No era raro que a Carlos Eduardo se le confundieran los milagros de Cristo con las metamorfosis de Zeus. ¿Y qué decir de las tentaciones en el desierto, la manzana de la discordia, Herodes y los niñitos con pésima suerte, Afrodita, Hera y Palas Atenea? Una vez hasta pusieron un especial sobre Las Meninas de Velázquez y, desde entonces, Carlos Eduardo pensaba que junto al salón en donde posaba la Infanta Margarita, debía estar el comedor con los convidados a la Última Cena. «Es que tienen la misma luz...»

Pasaron los años, el papá de Carlos Eduardo siguió en su masonería; la mamá continuó como Buñuel: «atea, a Dios gracias», y Carlos Eduardo nunca se cansó de ver a los 12 apóstoles, los 10 mandamientos, las 7 plagas de Egipto y los 7 pecados capitales, los 4 jinetes del Apocalipsis, las 3 virtudes teologales y demás numeritos.

Pero una buena Pascua Florida llegó un Jueves Santo y, en la tele no pusieron a Jesucristo con sus buclecitos, ni al otro lavándose las manos, ni a María Magdalena pura lágrima, melena y escote. Es que en ningún canal pasaron algo a propósito de la ocasión. Ni siquiera repitieron la hagiografía de Santa Rosa de Lima (que era una fija todos los años y a quien Carlos Eduardo, por cariño y por el exceso de confianza que dan las reposiciones televisadas, ya le decía: «la boba de las rositas»). Nada... en vez de religión lo que transmitieron fue un programa sobre la vida de Nerón Claudio Druso Germánico (Nerón para la vox populi).

Resulta que este emperador reunía a todos los aristócratas y beautiful people de Roma en un anfiteatro y, durante hoooooraaaaas, cantaba, actuaba, declamaba, danzaba, recitaba y tocaba diversos instrumentos musicales. Cuentan que tanto los nobles como el ejército se escandalizaban con las representaciones de dramas religiosos hechas por Nerón, pero que nadie decía nada. Ni pío. Pium non dictus est.

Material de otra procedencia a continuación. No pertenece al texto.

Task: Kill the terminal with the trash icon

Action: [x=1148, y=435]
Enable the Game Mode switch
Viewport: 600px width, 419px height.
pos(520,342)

¿¡Y qué iban a decir!? Todo el mundo estaba en la obligación de ir al hemiciclo, sentarse calladito, sonreír admirado ante tanto talento de tan larga duración y, al final, aplaudir con forzado frenesí. No se aceptaban las excusas: «que hoy no puedo porque me llega una tía de las Galias», o «tan pronto sacrifique el cochinito a los dioses lares, cojo para allá», o «no, es que Tito Livio estaba en las termas y lo picó un áspid, y yo voy a pasar por su casa a darle el pésame a la viuda». Nada de eso. De contrariar e irrespetar al césar, el invitado terminaría comiéndose —por insistencia de la Guardia Pretoriana en pleno— una cestica de higos envenenados.

Escribe Suetonio que como los asistentes no osaban interrumpir el megaespectáculo unipersonal, pues asumían la cosa y obedecían mansamente.

Fueron muchas las mujeres que parieron en la gradería mientras Nerón ejecutaba una pirueta tralalí. Recién nacido, cordón umbilical, placenta, reguerete amniótico, peplo ensangrentado, señora medio desmayada... y el otro por allá en escenario: desatado, ni pendiente, entregado a su arte con loca pasión.

Agrega el historiógrafo que unos cuantos hombres, agobiados hasta el paroxismo tras tanta performance imperial, se lanzaron de cabeza desde lo alto del teatro, poniendo fin a sus días de servilismo, adulancia y esclavitud. «Es mejor un autosuicidio que un higo envenenado», juran que comentó un abatido justo antes de tirarse al vacío.

Carlos Eduardo está organizando un comité pro defensa de los derechos televisivos. Propone novelas en el 2, missesvenezuelas en el 4, animalitos en el 5, Presidente en el 8, enlatados gringos en el 10, «comedias no intencionales» en el 12, noticias en el 33, deportes en el 39, La Pandillita en el 51, musicalidades en el 57 y todos los cables posibles.

¡Democracia, control remoto, libertad de elección!